Sadly, we will see the same outcome for LewisGale. It’s unfortunate that Carilion holds this much power in the region that it can prevent another hospital from offering services that benefit their patients. Politics and money drive everything and this is a perfect example. Fight on LGMC -Fight on!
Karen Remley…denied an identical request last year, saying that the addition of NICU services at LewisGale would unnecessarily duplicate and harm existing services available for the tiniest patients.
This, right here, is an illustration of why health care costs are so astronomical…government interference.
The implication is that there can only be a set amount of NICU bassinets for the valley, and presumably she uses the same metrics to ‘regulate’ the number of NICU beds in other areas of the state (though one wonders how much of the metrics involve Carilion dollars). This number can be nothing more than an arbitrary number as she has no bearing whatsoever on the quality of care for the tiniest patients…in fact, limiting the availability of those services inhibits the quality of care.

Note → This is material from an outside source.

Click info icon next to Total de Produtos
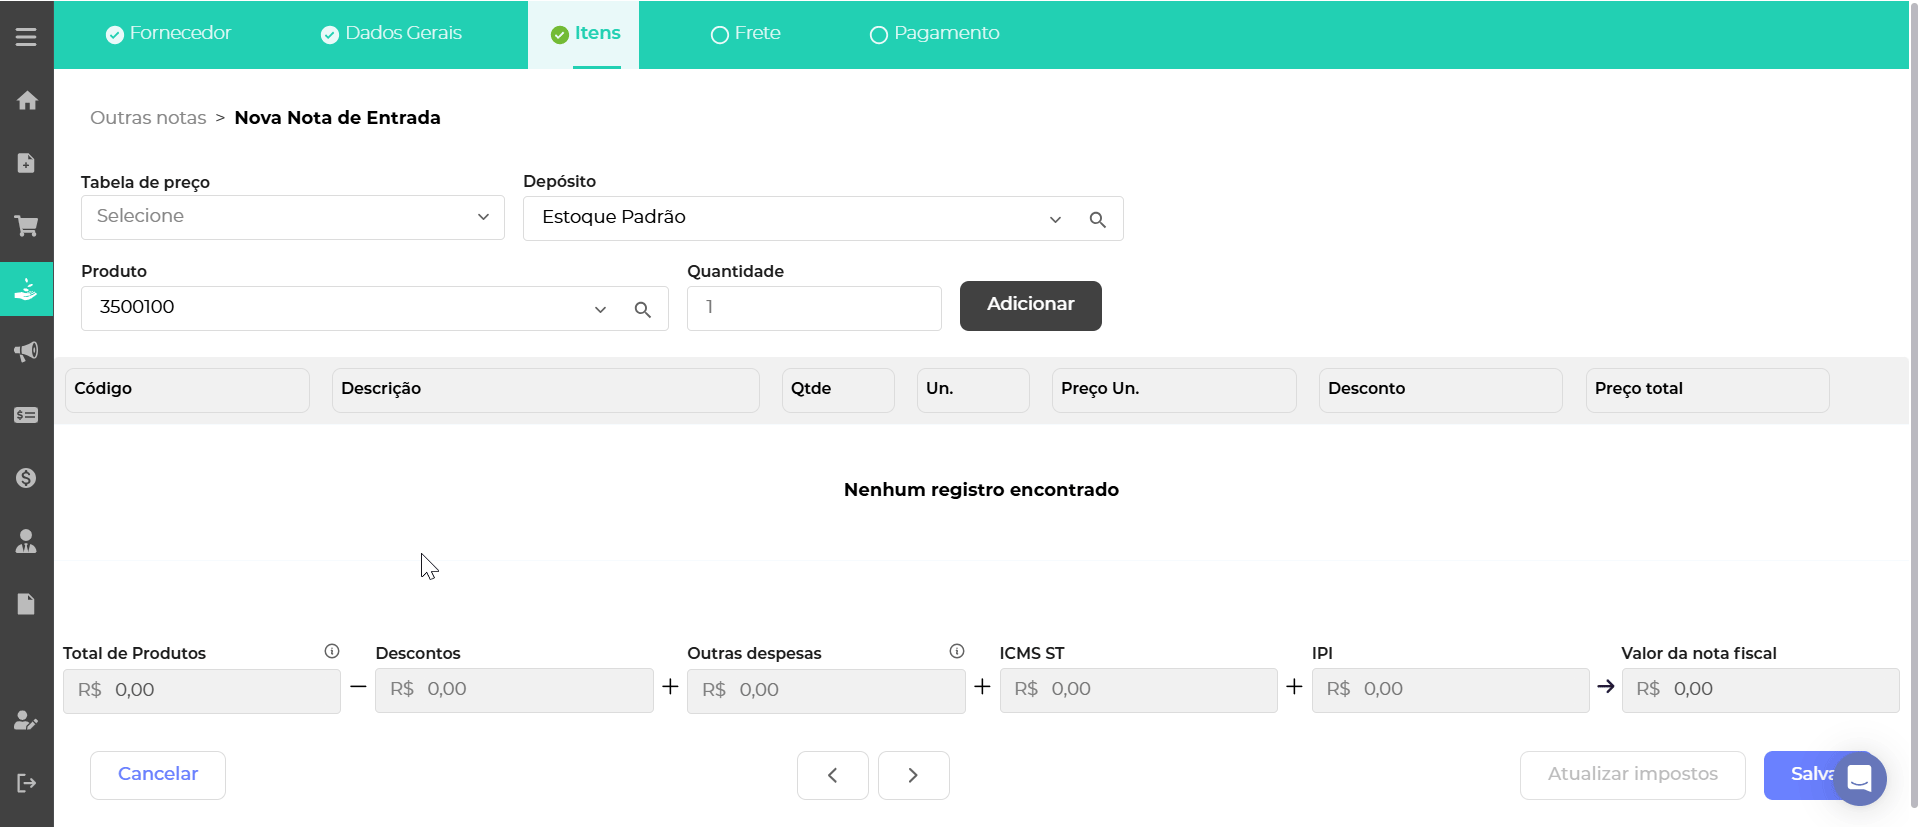The image size is (1920, 827). click(x=332, y=652)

Let’s follow this through: if LG opens up a NICU with 12 bassinets. What will happen? Well, they would provide some competition for Carilion, meaning the price will come down for both places. Additionally, as the hospitals compete, the care will improve for both facilities, because the hospitals need to attract and keep business. That’s terrific for the consumer, and more important, the tiniest patients.
Without that competition Carilion has a state-granted monopoly, meaning they need only meet the bare minimum in quality of care, and can charge what they wish.
I love the implication that “Carilion Dollars” were involved in the decision. If you look at the “metrics” then HCA Virginia (a subgroup of HCA America, the largest Health Care organization in America) has a LOT more beds than Carilion does. Or ever will, really.
Facts are facts, even if they hurt. Carilion jumped on it early, and thus has more facilities available in the area. Lewis Gale could have done it decades ago, but didn’t.
6 – whether “Carilion Dollars” had anything to do with it or not (and I’ll accept your word that they did not) doesn’t change the fact that the state has no business dictating how many products or services can be provided anywhere, and they certainly have no business dictating WHO can provide those products or services thereby creating a monopoly and limiting choice to the public. LG should should be allowed to offer NICU bassinets, and compete with Carilion. The public can only benefit.
That principle applies everywhere in the free market, and for any product, whether NICU services, or widgets at a retail store. The government needs to butt out (and think how much state tax dollars could be saved by scaling back the bureaucracy).
As for Carilion, they delivered (via c-section) our little girl a little more than a year ago, and we could not have been happier with the service, professionalism and quality of care they provided. They were terrific. We didn’t need the NICU services, but I feel confident that if we had, they would have provided the same level of quality.
The bottom line: Carilion should be able to handle the competition. If they cannot, then that is a problem they should be able to address, but in any event, the competition serves the public better than a state-dictated monopoly.